Simply speaking, any invention that fulfils these patent criteria can be patented. Examples include cutting edge technologies in the education sector or healthcare sector.

The catch, however, is the caveat on this definition. For an innovation to be patentable, it must not be a part of the list of items that are not patentable. Which brings us to:

What can’t be patented in India

The sections 2 and 3 of the Indian Patents Act have stipulated, in detail, all inventions that cannot be patented in this country.

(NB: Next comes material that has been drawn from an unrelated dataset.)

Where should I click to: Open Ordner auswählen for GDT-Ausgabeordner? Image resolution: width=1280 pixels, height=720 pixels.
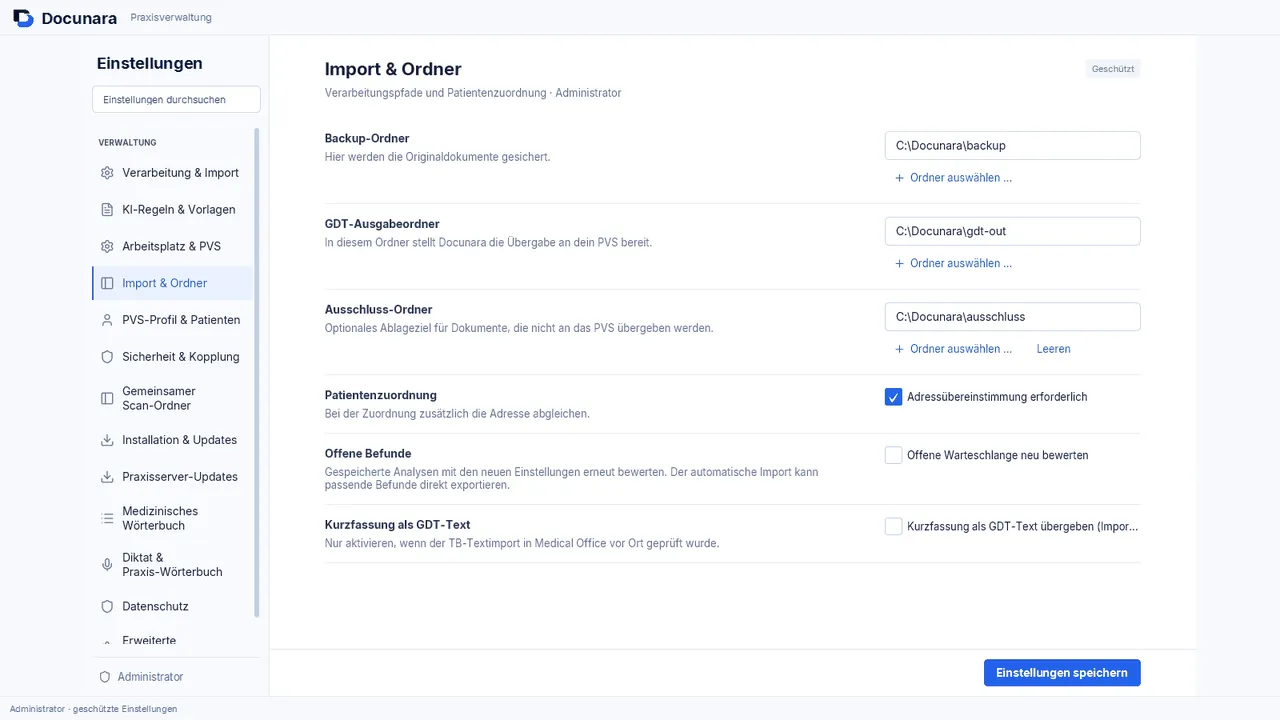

This means that even if your invention satisfies the three requirements for obtaining a patent—novelty, inventiveness and industrial application—it may not qualify for a patent if the invention falls under any of these categories:

  1. if your invention is in contradiction to well-established natural laws or is impractical;
  2. The primary or intended use or commercial exploitation of the invention can be contrary to public order or morality or which causes serious prejudice to human, animal or plant life or health or to the environment;
  3. Discoveries of scientific principle or the formulation of an abstract theory or discovery of any living thing or non-living substance occurring in nature is not patentable;
  4. Discovery of a new form of a known substance, which does not result in enhancement of the known efficacy of that substance, is not patentable. Neither is the discovery of any new property or new use for a known substance or of the mere use of a known process, machine or apparatus unless such known process results in a new product or employs at least one new reactant. The law considers salts, esters, ethers, polymorphs, metabolites, pure form, particle size, isomers, mixtures of isomers, complexes, combinations and other derivatives of known substance shall as the same substance, unless they differ significantly in properties with regards to efficacy;
  5. Any substance obtained by admixture resulting only in the aggregation of the properties of the original components is not patentable, neither is the process for producing such substances;
  6. Arrangement or re-arrangement or duplication of known devices each functioning independently of one another in a known way is not patentable;
  7. A method of agriculture or horticulture is not patentable;
  8. The law does not treat any process for medicinal, surgical, curative, prophylactic (diagnostic, therapeutic) or other treatment of human beings or any process for a similar treatment of animals to render them free of disease or to increase their economic value or that of their products as patentable;
  9. plants and animals in whole or any part thereof other than microorganisms but including seeds, varieties and species and essentially biological processes for production or propagation of plants and animals is not patentable;
  10. A mathematical or business method or a computer program per se or algorithms is not patentable;
  11. Any literary, dramatic, musical or artistic work or any other aesthetic creation, including cinematographic works and television productions is not patentable;
  12. A scheme or rule or method of performing mental act or method of playing game can’t be patented;
  13. Any presentation of information can’t be patented;
  14. A topography of integrated circuits can’t be patented;
  15. Traditional knowledge by itself or as an aggregation or duplication of known properties of traditionally known components can’t be patented;
  16. Any invention relating to atomic energy isn’t patentable;

There are, however, ways to circumvent these stipulations in order to obtain a patent. For example, while algorithms can’t be patented, the CRI rules can be used to obtain a patent on the functionality of the algorithm. Another method of doing so is to be clear on the ownership of the invention. Since patent laws do not recognise artificial intelligence as owners of patents, innovators should retain the ownership to their name.

Final note: The existing legislation on patenting and copyrights have not evolved enough to keep up with technological advances. Therefore, ambiguity hangs over the patentability of the new inventions in these contemporary fields. Even as policy makers across the world work towards catching up with the latest inventions, you can use the existing requirements for obtaining a patent to their advantage.